Great Illustrated General Encyclopedia

Warsaw 1902 (p. 422)

Translated by Dobrochna (Dosia) Fire

Hrubieszów–county seat in Lublin Province on the Huczwa River. Consists of the city proper and 3 suburbs–Sławęcina, Pogórze, and Pobereżany. The population was occupied with trades and orchard keeping and agriculture. Commerce was almost exclusively in the hands of Jews. There were two synagogues, both made of brick. On 29 September 1400, Władysław Jagiełło, through a charter in Lwów, raised Hrubieszów to the rank of city. Later, Władysław, duke of Mazovia and Bełz, granted it new charters. Then a castle was built here in which Władysław Jagiełło met with Witold, the grand duke of Lithuania, in 1411.

Kazimierz Jagiellończyk in 1450 confirmed Władysław of Mazovia's charters. Tatar attacks, which destroyed the city completely each time, took place in 1498, 1500, 1502, 1511, 1526, and 1672. In 1511, King Zygmunt confirms all of Hrubieszów's charters in Brześć Litewski.

In 1544, Zygmunt August confers upon the city the seal of a stag's head with 2 crosses placed between its horns.

As a result of the first partition of Poland,[1] Hrubieszów passed under Austrian rule. In 1800, Stanisław Staszic acquires the city for himself. The residents of the city were enfranchised and freed from serfdom. Staszic then organized an Agricultural Society here, the statute of which was confirmed by the Austrian emperor.
§ §
#### WRITTEN TASK 1
Rewrite the paragraph of the Hrubieszów encyclopedia entry that begins "Kazimierz Jagiellończyk in 1450" as a short bulleted list that keeps its main facts.
#### WRITTEN TASK 2
Write out the passage of the Hrubieszów encyclopedia entry between "Kazimierz Jagiellończyk in" and "between its horns.", inclusive, word for word.

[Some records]
§ §
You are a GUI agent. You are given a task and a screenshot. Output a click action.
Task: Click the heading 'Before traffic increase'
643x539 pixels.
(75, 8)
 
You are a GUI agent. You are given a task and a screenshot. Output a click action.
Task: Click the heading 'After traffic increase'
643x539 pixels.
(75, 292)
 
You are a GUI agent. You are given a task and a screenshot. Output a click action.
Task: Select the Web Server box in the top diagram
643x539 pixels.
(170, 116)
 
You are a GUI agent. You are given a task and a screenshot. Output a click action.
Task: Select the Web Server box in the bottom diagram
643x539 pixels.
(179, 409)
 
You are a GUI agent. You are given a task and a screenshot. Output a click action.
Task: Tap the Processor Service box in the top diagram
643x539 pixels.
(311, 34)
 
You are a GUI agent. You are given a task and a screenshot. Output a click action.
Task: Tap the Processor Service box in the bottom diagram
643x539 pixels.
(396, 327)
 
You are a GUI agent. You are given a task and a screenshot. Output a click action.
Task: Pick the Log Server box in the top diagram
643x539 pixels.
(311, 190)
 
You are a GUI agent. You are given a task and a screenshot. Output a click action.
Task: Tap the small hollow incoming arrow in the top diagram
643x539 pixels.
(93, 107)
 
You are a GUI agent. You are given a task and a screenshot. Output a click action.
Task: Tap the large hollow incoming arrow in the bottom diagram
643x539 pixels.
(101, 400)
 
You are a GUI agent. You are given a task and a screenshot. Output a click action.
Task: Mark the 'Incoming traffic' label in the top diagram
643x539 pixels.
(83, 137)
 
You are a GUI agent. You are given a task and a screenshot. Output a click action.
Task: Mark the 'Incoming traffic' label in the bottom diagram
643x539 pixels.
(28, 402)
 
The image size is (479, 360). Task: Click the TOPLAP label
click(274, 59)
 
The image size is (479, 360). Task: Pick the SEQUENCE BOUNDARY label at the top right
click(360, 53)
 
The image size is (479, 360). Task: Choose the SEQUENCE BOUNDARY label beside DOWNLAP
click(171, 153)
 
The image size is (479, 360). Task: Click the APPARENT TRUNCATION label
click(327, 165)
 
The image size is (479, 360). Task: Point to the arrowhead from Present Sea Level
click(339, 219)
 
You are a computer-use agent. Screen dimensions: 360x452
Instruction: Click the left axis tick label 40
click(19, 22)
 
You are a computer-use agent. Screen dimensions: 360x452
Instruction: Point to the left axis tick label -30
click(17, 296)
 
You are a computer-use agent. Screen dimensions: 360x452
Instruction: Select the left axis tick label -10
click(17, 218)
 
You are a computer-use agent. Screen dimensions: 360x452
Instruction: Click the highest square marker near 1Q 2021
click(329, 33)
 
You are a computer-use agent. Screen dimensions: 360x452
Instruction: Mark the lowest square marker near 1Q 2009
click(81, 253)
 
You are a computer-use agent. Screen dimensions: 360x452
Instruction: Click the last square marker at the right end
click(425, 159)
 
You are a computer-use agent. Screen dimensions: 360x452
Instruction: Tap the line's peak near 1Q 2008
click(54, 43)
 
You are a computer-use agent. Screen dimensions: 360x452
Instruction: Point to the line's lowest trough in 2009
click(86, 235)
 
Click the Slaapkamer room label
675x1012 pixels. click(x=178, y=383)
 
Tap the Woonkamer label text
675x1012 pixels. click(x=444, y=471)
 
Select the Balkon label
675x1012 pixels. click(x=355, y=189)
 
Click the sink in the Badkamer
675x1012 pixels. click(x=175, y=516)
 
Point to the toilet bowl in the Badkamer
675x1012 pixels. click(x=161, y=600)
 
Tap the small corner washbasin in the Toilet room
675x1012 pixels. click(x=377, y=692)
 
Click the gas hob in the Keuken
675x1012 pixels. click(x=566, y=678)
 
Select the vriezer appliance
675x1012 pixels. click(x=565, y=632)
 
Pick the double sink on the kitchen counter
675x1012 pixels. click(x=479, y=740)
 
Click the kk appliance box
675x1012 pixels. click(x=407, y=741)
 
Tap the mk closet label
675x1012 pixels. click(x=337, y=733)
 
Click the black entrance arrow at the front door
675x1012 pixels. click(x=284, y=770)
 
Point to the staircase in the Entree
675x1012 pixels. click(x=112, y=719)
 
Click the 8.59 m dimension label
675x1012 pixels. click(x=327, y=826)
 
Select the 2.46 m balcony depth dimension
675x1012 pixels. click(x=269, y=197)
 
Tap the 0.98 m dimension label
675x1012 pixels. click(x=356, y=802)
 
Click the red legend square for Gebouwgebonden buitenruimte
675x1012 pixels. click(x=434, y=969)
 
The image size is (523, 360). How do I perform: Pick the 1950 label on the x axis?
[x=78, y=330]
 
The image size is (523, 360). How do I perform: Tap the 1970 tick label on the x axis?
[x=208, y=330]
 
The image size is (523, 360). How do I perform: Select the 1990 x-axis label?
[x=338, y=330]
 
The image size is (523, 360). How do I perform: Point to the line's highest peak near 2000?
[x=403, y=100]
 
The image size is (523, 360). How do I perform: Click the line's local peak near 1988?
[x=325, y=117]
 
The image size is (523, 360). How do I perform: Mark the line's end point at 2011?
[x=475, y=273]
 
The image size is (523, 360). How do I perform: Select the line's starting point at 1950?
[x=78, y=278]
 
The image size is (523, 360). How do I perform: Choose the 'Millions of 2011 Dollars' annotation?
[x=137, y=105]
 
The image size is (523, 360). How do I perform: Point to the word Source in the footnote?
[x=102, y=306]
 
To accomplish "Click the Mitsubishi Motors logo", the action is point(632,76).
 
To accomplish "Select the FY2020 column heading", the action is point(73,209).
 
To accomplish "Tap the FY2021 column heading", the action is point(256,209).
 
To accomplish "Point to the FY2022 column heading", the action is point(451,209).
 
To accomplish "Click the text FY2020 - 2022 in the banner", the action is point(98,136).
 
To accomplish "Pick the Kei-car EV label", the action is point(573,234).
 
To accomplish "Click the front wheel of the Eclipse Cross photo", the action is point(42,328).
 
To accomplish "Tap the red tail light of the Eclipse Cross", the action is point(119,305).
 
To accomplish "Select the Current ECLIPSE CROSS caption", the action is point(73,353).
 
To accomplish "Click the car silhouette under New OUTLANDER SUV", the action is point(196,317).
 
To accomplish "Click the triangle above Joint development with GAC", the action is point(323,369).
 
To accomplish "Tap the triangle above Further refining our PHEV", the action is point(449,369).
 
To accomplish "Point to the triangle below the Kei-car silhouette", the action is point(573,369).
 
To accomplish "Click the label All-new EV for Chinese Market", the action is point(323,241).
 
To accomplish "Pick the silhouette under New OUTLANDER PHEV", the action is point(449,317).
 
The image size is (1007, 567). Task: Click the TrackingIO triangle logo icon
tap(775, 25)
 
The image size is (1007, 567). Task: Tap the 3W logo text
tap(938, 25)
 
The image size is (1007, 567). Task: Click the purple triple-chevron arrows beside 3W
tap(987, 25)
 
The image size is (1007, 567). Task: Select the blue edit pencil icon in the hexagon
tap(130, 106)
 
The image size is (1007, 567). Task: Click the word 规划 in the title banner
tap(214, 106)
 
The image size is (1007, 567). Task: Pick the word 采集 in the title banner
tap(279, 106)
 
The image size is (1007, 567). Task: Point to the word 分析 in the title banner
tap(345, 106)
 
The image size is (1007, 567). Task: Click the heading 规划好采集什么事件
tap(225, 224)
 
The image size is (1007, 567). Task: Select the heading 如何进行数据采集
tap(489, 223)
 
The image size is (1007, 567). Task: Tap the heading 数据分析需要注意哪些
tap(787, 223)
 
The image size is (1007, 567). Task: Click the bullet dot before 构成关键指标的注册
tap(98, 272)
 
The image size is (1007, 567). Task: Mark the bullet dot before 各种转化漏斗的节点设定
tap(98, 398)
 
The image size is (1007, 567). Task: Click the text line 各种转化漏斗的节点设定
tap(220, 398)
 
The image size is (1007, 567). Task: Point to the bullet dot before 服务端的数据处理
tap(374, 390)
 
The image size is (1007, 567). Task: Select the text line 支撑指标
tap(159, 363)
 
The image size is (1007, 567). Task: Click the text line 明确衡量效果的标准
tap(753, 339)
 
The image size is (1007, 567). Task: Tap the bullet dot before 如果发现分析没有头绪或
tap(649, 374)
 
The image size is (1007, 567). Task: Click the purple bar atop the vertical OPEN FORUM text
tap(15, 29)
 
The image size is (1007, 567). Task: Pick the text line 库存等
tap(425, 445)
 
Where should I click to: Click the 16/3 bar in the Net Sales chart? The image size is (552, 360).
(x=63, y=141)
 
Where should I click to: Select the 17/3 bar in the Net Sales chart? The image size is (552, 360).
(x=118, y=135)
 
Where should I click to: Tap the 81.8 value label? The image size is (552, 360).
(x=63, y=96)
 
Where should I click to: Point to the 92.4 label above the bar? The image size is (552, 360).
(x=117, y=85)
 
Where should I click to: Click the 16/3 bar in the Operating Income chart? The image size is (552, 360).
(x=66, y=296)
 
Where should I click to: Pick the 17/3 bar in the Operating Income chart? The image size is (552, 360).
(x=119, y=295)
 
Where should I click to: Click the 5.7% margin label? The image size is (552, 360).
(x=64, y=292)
§ §
#### WRITTEN ANSWER 1
- In 1450, Kazimierz Jagiellończyk confirmed Władysław of Mazovia's charters.
- Tatar attacks destroyed the city completely each time in 1498, 1500, 1502, 1511, 1526, and 1672.
- In 1511, King Zygmunt confirmed all of Hrubieszów's charters in Brześć Litewski.

#### WRITTEN ANSWER 2
Kazimierz Jagiellończyk in 1450 confirmed Władysław of Mazovia's charters. Tatar attacks, which destroyed the city completely each time, took place in 1498, 1500, 1502, 1511, 1526, and 1672. In 1511, King Zygmunt confirms all of Hrubieszów's charters in Brześć Litewski.

In 1544, Zygmunt August confers upon the city the seal of a stag's head with 2 crosses placed between its horns.